The scope of inquiry, however, is relevant to the “subject matter of the action” not to the “issues” in the case.[6] Thus, the scope of discovery extends to inadmissible evidence if the information sought appears reasonably calculated to lead to the discovery of admissible evidence.[7] In addition, impeachment material may be discovered as relevant information.[8] In Jeppesen v. Swanson,[9] the Minnesota Supreme Court discussed the limits of relevancy as regards discovery:

It would seem to us that, even though the discovery is not to be limited to facts which may be admissible as evidence, the ultimate goal is to ascertain facts or information which may be used for proof or defense of an action. Such information may be discovered by leads from other discoverable information. The purpose of a discovery rule is to take the surprise out of trials of cases so that all relevant facts and information pertaining to the action may be ascertained in advance of trial.

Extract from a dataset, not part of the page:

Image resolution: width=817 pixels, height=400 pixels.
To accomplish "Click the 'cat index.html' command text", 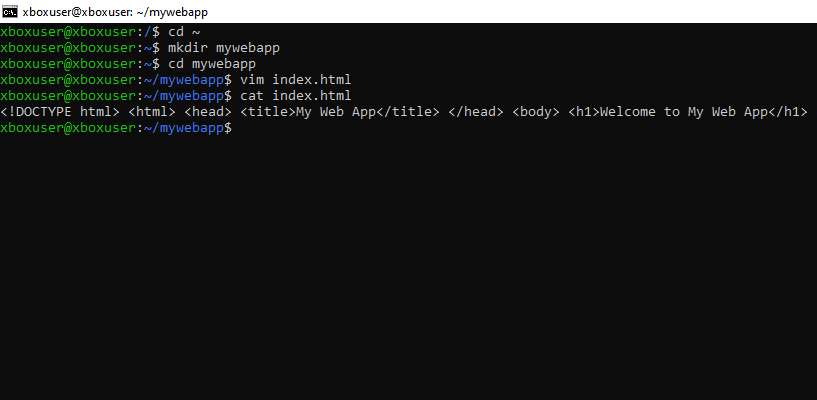I will click(x=296, y=96).
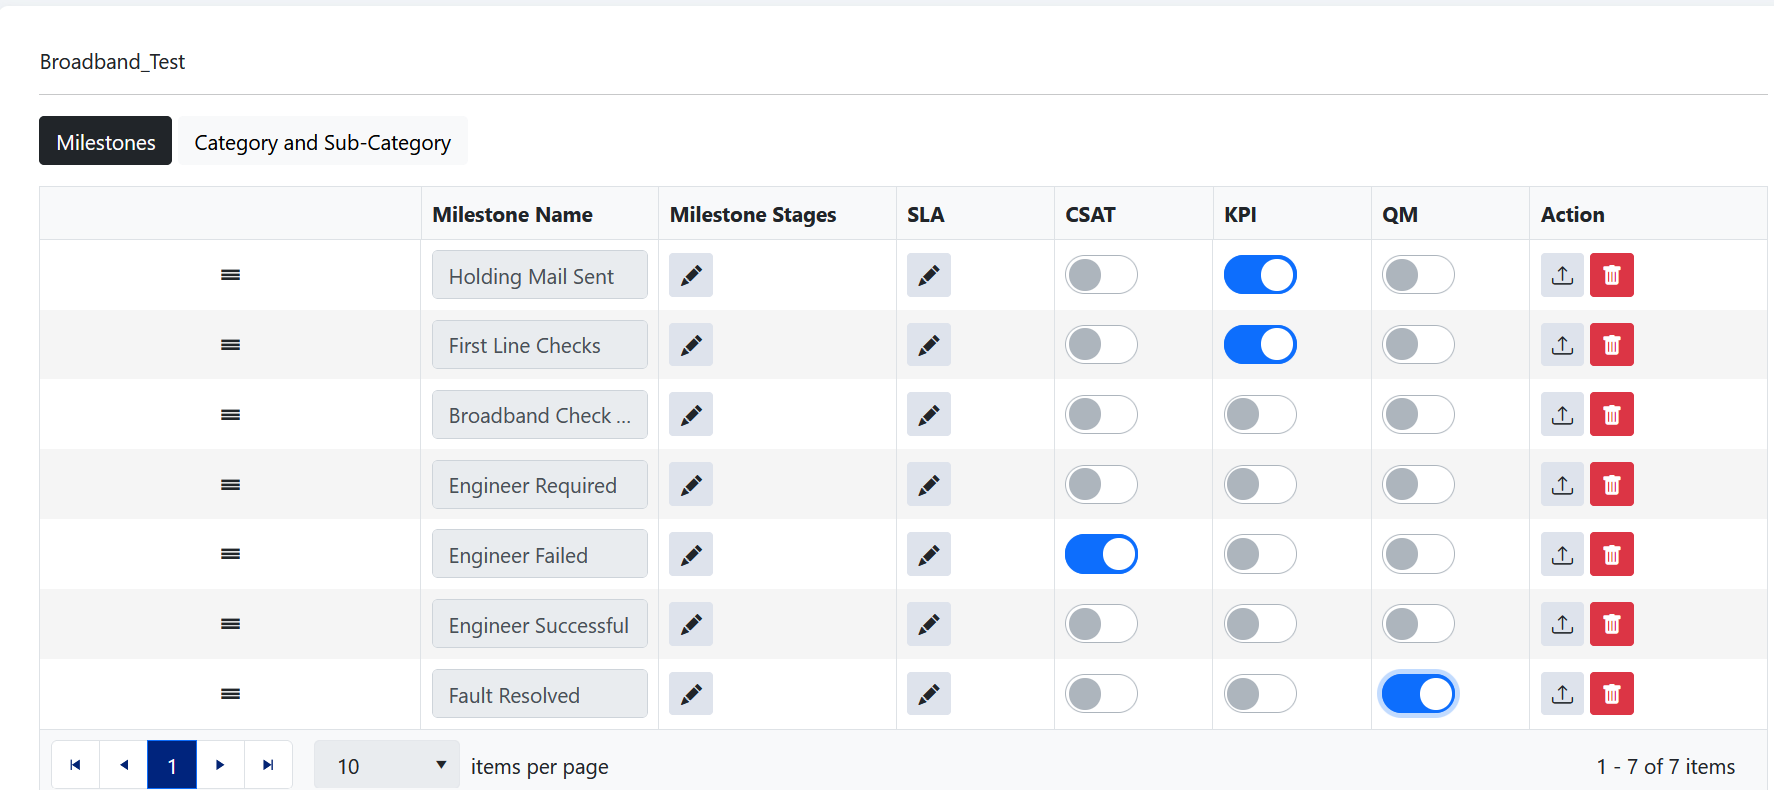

Where it is sought to discover information which can have no possible bearing on the determination of the action on its merits, is can hardly be within the rule. It is not intended to supply information for the personal use of a litigant that has no connection with the determination of the issues involved in the action of their merits.[10]

In short, matters sought to be discovered in administrative law settings will be considered relevant if the information requested has a logical relationship to the resolution of a claim or defense in the contested case proceeding, is calculated to lead to such information, or is sought for purposes of impeachment.[11]


[1] Kalish v. Mount Sinai Hosp., 270 N.W. 2d 783, 784-85 (Minn. 1978); Jeppesen v. Swanson, 243 Minn. 547, 549, 68 N.W. 2d 649, 651 (1955); Minn. R. 1400.6700, subps. 2, 3 (2013).

[2] Jeppesen, 243 Minn. at 554, 68 N.W.2d at 653.

[3] Minn. R. Evid. 401.

[4] 535 N.W.2d 296 (Minn. 1995).

[5] Id. at 289 (citing Minn. R. Evid. 401, committee cmt.)

[6] Minn. R. Civ. P. 26.02(a).

[7] Ramsey Cnty. v. S.M.F., 298 N.W. 2d 40, 42 (Minn. 1980); Anderson v. Florence, 288 Minn. 351, 360, 181 N.W. 2d 873, 877 (1970).

[8] Boldt v. Sanders, 261 Minn. 160, 164, 111 N.W. 2d 225, 227 (1961).

[9] 243 Minn. 547, 68 N.W. 2d 649 (1955), superseded by court rule, Minn. R. Civ. P. 26.02(c) (addressing discovery of insurance policy for the purpose of determining advisability of settlement). In 1970, the relevant Federal Rule of Civil Procedure was amended to allow discovery of insurance coverage information, and most states followed suit. Thomas v. Oldfield, 279 S.W.3d 259, 263-64 (Tenn. 2009). While the holding in Jeppesen was superseded by court rule specifically as to insurance coverage information, the court’s discussion in Jeppesen regarding limits of relevancy remain informative as to limits of discovery in general.

[10] Jeppesen, 243 Minn. at 560, 68 N.W. 2d at 656; see supra note 9 (discussing changes in discovery rules specifically as to discovery of insurance coverage information).

[11] For an extensive analysis of relevancy as a condition to discovery, see 6 Moore’s Federal Practice § 26.41 (3d ed. 1997).